The hot water supply system of a residential building with a steam boiler and a horizontal water heater functions as follows. From the steam collector, steam flows through a steam line into the coil of a horizontal capacitive water heater, where it condenses, heating the water in the water heater. The condensate from the coil flows back into the boiler through the condensation pipe. The water in the water heater is under pressure from the city water supply and is heated to 70 °C. Through the supply pipeline it enters the upper filling, from where it is supplied through hot water supply risers through hot water supply lines to sanitary fixtures. Part of the water is returned through the return pipeline to the water heater through the lower fitting, which prevents the water in the supply line from cooling. As hot water is dispensed, cold water from the water line enters the water heater. A safety device is installed on the water heater lever valve with a drain pipe and a thermometer, and on the boiler - a safety discharge device, a pressure gauge, a thermometer and a water meter glass.

Domestic industry produces steam-water high-speed water heaters MVN-1436 and MVN-1437 and water-water sectional MVN-2052-62, designed for heating water in heating and hot water supply systems.

Water heaters MVN-1436 and MVN-1437 consist of a body, a pipe system, front and rear water chambers and a cap. The body, chambers and cap are made of steel. The pipe system consists of steel support grids and a bundle of brass tubes with a diameter of 16x1 mm or 16x0.75 mm. Heaters are manufactured short - 2040 mm and long - 4080 mm. Water heaters with a diameter of 273 and 325 mm are two-pass, with a diameter of 377 mm and more - four-pass

Water heaters work as follows. Heated water enters through the lower pipe of the front inlet chamber, passes through brass tubes, is heated and through the upper pipe enters the network at the required temperature. The steam that heats the water is supplied to the interpipe space.

Water-to-water water heaters MVN-2052-62 are manufactured in collapsible single and multi-section, long and short. The sections are connected to each other by bolted rollers. The section consists of a body (seamless pipe) with steel tube sheets welded to it and a bundle of brass tubes with a diameter of 16x0.75 mm.

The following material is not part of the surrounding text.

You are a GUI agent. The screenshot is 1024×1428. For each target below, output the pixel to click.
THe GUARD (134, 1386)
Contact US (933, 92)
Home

Nozzles with flanges are welded to the body to connect the sections along the interpipe space. Water heaters are designed for maximum temperature network water 150 °C and operating pressure of heating and heated water up to 1 MPa.

The circuit with a steam-water high-speed water heater is used for hot water supply systems of large residential buildings, bathhouses, laundries and other large consumers of hot water. In a water heater, the water entering the house network through the inlet is heated to the required temperature. A high-speed water heater is instantaneous, the consumed water flows at a significant speed through the heating tubes - tubular heating elements, which in turn are heated by water from the heating network passing inside the body of the water heater and washing them. From the water heater, hot water is supplied to the hot water supply system through a pipeline. A regulator is installed on the supply pipeline of the heating network, which automatically maintains a constant flow of water from the heating network, and an air vent. Cold water enters the water heater from the water supply. At the control unit at the input there are valves for disconnecting the heating system pipeline and individual parts node. Water flow in the network is measured using a water meter.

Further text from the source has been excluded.